L’image d’Amazon ayant été mise à mal par la visibilité médiatique acquise par les rescrits fiscaux, la multinationale américaine a annoncé le 26 mai 2015 sa décision de payer des impôts dans les pays où elle réalise des profits. Cela quelques jours avant la réunion des ministres des Finances du G7 (États-Unis, Canada, Japon, Allemagne, France, Royaume-Uni et Italie) consacrée en partie à l’optimisation fiscale des multinationales. Le plan d’action baptisé BEPS (Base Erosion and Profit Shifting), consacré au prix de transfert qui consiste à placer les bénéfices dans les paradis fiscaux, mais les coûts et les charges dans les pays où les impôts sont les plus élevés, a fait l’objet de négociations difficiles. Selon Anne Michel, les États-Unis se sont montrés « inquiets des conséquences concrètes du projet BEPS sur leurs grandes entreprises » (Le Monde, 30 mai 2015).

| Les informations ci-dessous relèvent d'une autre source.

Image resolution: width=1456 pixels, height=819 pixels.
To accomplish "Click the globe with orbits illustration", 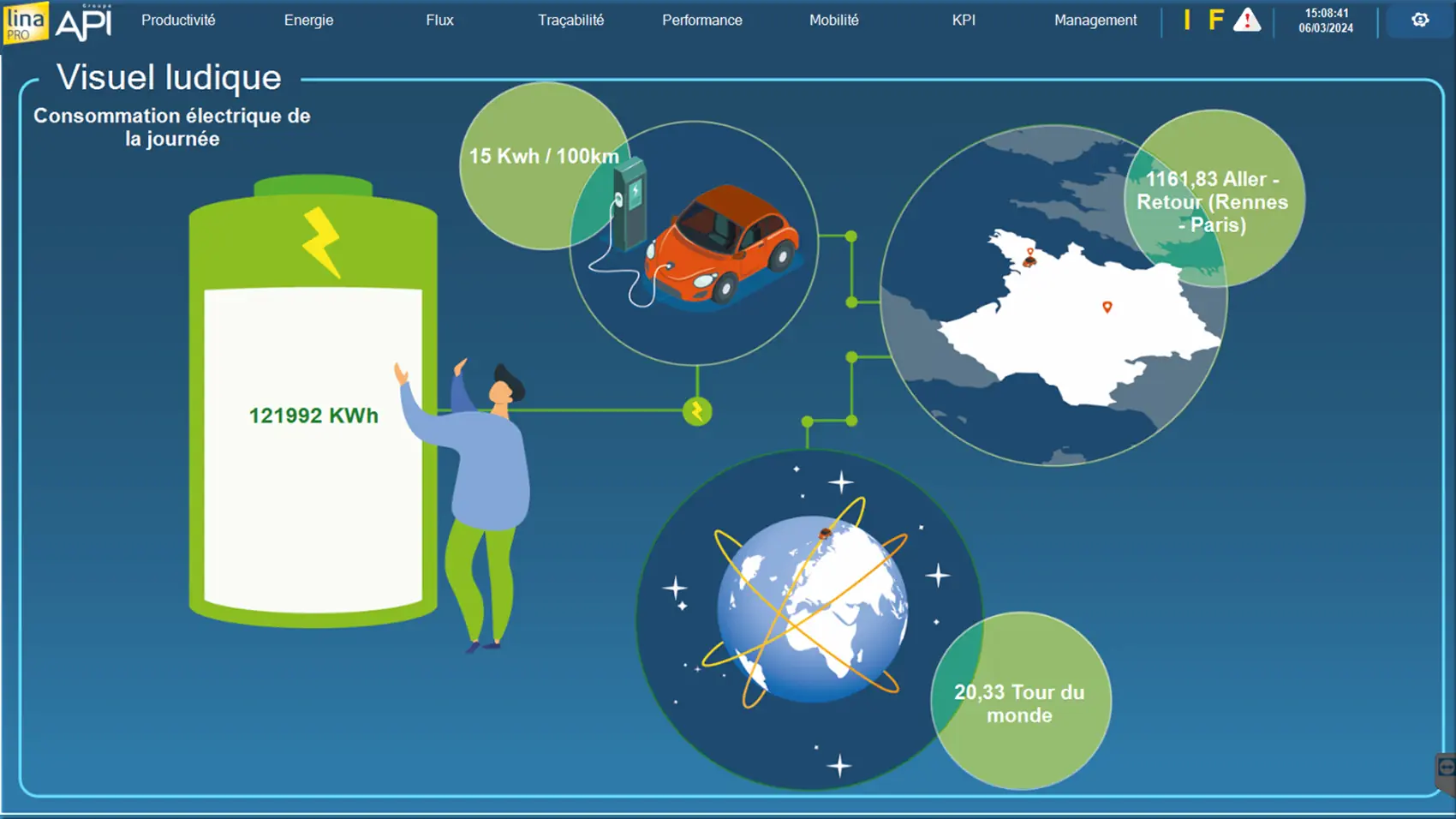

Quant à Justin Turpel, il se plaint du temps consacré à la préparation des budgets et de celui réservé aux comptes à la Chambre des députés au détriment des questions politiques de fond. « Le budget, c’est la lecture dans le marc de café, dit notre interlocuteur. Vous devez subir des heures de prévisions vagues, avec des chiffres, des pourcentages du PIB, toujours au nom de la croissance et de la compétitivité. Par contre, moi, je n’ai que cinq minutes pour donner mon avis sur les comptes et les bilans de l’État ! Du coup, pour celui de 2013, je me suis contenté d’une remarque concernant l’évolution de la part, dans les impôts directs, des sociétés et des ménages. Alors qu’en 2003 les sociétés et les ménages contribuaient pour moitié au montant total des impôts directs, la part des ménages grimpe aux deux tiers en 2013, celle des sociétés ne représentant plus qu’un tiers. J’ai conclu qu’à court terme un ratio des trois quarts à la charge des ménages et un quart pour les sociétés était fort probable. Devant l’intérêt porté à mes propos, j’ai pu ajouter que 14,16 % de la population du Luxembourg vit en dessous du seuil de pauvreté, mais que sans les transferts sociaux ce pourcentage grimperait à 49,5 %. » Le silence a été de plomb tant ces réalités sont extérieures à une Chambre qui ne compte que deux députés de gauche.

 

Un musée de la banque

Que restera-t-il pour la postérité de ces rescrits fiscaux, de ces holdings et autres fondations patrimoniales ? Quels sont les souvenirs objectivés du monde de la finance ?

Inauguré en 1995, le musée de la Banque et de la Caisse d’épargne de l’État (BCEE) nous apportera un début de réponse. L’entrée de ce musée, sur la place de Metz, au cœur de la capitale, est libre. Des billets de 100 francs de 1956 attestent du poids prédominant de la sidérurgie par les usines et les cheminées qui les illustrent. On peut entrer dans un impressionnant coffre-fort, dont on ressort les mains vides. Le souvenir des francs luxembourgeois est ravivé par l’utilisation artistique qui est faite des fragments des billets détruits puisque devenus obsolètes avec la naissance de l’euro. Des salles de marché, vides de traders mais pleines d’ordinateurs, de cédéroms périmés, redonnent vie à l’animation financière d’autrefois. Des graphiques exhibent des courbes toujours ascendantes, légitimant et glorifiant la place financière qu’est devenu le Luxembourg. Une médaille de 1990 commémore le centenaire de la dynastie Nassau qui règne encore sur le Grand-Duché. Une machine à compter les billets rappelle la matérialité d’antan de l’argent. Des notes de poésie émanent d’une multitude de tirelires attestant d’une belle inventivité et des reconstitutions de bureaux du début du XXe siècle occupés par des employés en cire. Une statue apparemment irrévérencieuse semble symboliser le banquier, avec une tête de cochon.